■ **Problem to work on**: Set down, in full, every record in the block.

#### Excerpted records ####

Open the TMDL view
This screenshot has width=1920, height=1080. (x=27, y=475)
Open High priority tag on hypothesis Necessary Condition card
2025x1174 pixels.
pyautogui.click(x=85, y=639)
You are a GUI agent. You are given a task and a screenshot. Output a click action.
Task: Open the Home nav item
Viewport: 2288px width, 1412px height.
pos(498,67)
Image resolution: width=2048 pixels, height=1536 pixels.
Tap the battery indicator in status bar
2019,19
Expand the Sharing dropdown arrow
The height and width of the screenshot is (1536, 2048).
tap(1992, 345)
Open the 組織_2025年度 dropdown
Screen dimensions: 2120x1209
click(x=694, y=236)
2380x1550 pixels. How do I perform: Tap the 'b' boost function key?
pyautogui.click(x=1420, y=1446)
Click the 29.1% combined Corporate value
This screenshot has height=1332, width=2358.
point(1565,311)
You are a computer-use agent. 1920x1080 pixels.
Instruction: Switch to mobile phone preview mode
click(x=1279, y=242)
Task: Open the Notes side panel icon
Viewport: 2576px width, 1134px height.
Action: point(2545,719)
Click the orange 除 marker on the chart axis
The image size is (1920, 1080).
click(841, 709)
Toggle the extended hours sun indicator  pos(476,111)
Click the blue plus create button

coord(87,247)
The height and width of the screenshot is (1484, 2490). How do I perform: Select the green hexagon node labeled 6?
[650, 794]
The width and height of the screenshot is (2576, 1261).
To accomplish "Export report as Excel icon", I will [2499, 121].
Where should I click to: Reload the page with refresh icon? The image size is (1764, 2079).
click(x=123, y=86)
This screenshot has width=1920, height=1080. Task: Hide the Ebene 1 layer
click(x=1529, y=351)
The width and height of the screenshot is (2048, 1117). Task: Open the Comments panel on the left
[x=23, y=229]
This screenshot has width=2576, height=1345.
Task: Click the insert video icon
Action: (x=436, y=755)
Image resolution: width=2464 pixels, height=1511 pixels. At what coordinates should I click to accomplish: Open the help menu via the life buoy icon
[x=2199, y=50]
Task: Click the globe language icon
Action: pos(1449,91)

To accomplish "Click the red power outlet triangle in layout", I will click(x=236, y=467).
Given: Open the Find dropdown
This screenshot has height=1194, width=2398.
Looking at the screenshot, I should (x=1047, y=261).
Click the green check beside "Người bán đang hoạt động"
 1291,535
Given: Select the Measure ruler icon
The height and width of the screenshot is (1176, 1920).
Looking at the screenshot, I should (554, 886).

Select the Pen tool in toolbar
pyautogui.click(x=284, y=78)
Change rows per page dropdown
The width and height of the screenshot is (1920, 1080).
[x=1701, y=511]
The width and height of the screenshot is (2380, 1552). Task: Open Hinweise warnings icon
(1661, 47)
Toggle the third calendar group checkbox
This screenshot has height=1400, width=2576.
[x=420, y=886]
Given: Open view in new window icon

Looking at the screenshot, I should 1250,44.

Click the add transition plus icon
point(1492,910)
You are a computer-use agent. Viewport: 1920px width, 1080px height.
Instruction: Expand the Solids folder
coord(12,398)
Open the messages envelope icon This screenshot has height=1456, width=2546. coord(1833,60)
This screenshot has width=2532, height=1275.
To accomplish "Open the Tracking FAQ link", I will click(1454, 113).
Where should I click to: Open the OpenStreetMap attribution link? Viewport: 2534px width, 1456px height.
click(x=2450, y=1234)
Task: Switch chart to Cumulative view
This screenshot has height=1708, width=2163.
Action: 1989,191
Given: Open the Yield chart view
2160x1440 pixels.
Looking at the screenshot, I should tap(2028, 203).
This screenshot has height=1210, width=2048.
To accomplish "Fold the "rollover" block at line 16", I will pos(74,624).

####

■ **Response below**:
Open the TMDL view
This screenshot has width=1920, height=1080. (x=27, y=475)
Open High priority tag on hypothesis Necessary Condition card
2025x1174 pixels.
pyautogui.click(x=85, y=639)
You are a GUI agent. You are given a task and a screenshot. Output a click action.
Task: Open the Home nav item
Viewport: 2288px width, 1412px height.
pos(498,67)
Image resolution: width=2048 pixels, height=1536 pixels.
Tap the battery indicator in status bar
2019,19
Expand the Sharing dropdown arrow
The height and width of the screenshot is (1536, 2048).
tap(1992, 345)
Open the 組織_2025年度 dropdown
Screen dimensions: 2120x1209
click(x=694, y=236)
2380x1550 pixels. How do I perform: Tap the 'b' boost function key?
pyautogui.click(x=1420, y=1446)
Click the 29.1% combined Corporate value
This screenshot has height=1332, width=2358.
point(1565,311)
You are a computer-use agent. 1920x1080 pixels.
Instruction: Switch to mobile phone preview mode
click(x=1279, y=242)
Task: Open the Notes side panel icon
Viewport: 2576px width, 1134px height.
Action: point(2545,719)
Click the orange 除 marker on the chart axis
The image size is (1920, 1080).
click(841, 709)
Toggle the extended hours sun indicator  pos(476,111)
Click the blue plus create button

coord(87,247)
The height and width of the screenshot is (1484, 2490). How do I perform: Select the green hexagon node labeled 6?
[650, 794]
The width and height of the screenshot is (2576, 1261).
To accomplish "Export report as Excel icon", I will [2499, 121].
Where should I click to: Reload the page with refresh icon? The image size is (1764, 2079).
click(x=123, y=86)
This screenshot has width=1920, height=1080. Task: Hide the Ebene 1 layer
click(x=1529, y=351)
The width and height of the screenshot is (2048, 1117). Task: Open the Comments panel on the left
[x=23, y=229]
This screenshot has width=2576, height=1345.
Task: Click the insert video icon
Action: (x=436, y=755)
Image resolution: width=2464 pixels, height=1511 pixels. At what coordinates should I click to accomplish: Open the help menu via the life buoy icon
[x=2199, y=50]
Task: Click the globe language icon
Action: pos(1449,91)

To accomplish "Click the red power outlet triangle in layout", I will click(x=236, y=467).
Given: Open the Find dropdown
This screenshot has height=1194, width=2398.
Looking at the screenshot, I should (x=1047, y=261).
Click the green check beside "Người bán đang hoạt động"
 1291,535
Given: Select the Measure ruler icon
The height and width of the screenshot is (1176, 1920).
Looking at the screenshot, I should (554, 886).

Select the Pen tool in toolbar
pyautogui.click(x=284, y=78)
Change rows per page dropdown
The width and height of the screenshot is (1920, 1080).
[x=1701, y=511]
The width and height of the screenshot is (2380, 1552). Task: Open Hinweise warnings icon
(1661, 47)
Toggle the third calendar group checkbox
This screenshot has height=1400, width=2576.
[x=420, y=886]
Given: Open view in new window icon

Looking at the screenshot, I should 1250,44.

Click the add transition plus icon
point(1492,910)
You are a computer-use agent. Viewport: 1920px width, 1080px height.
Instruction: Expand the Solids folder
coord(12,398)
Open the messages envelope icon This screenshot has height=1456, width=2546. coord(1833,60)
This screenshot has width=2532, height=1275.
To accomplish "Open the Tracking FAQ link", I will click(1454, 113).
Where should I click to: Open the OpenStreetMap attribution link? Viewport: 2534px width, 1456px height.
click(x=2450, y=1234)
Task: Switch chart to Cumulative view
This screenshot has height=1708, width=2163.
Action: 1989,191
Given: Open the Yield chart view
2160x1440 pixels.
Looking at the screenshot, I should tap(2028, 203).
This screenshot has height=1210, width=2048.
To accomplish "Fold the "rollover" block at line 16", I will pos(74,624).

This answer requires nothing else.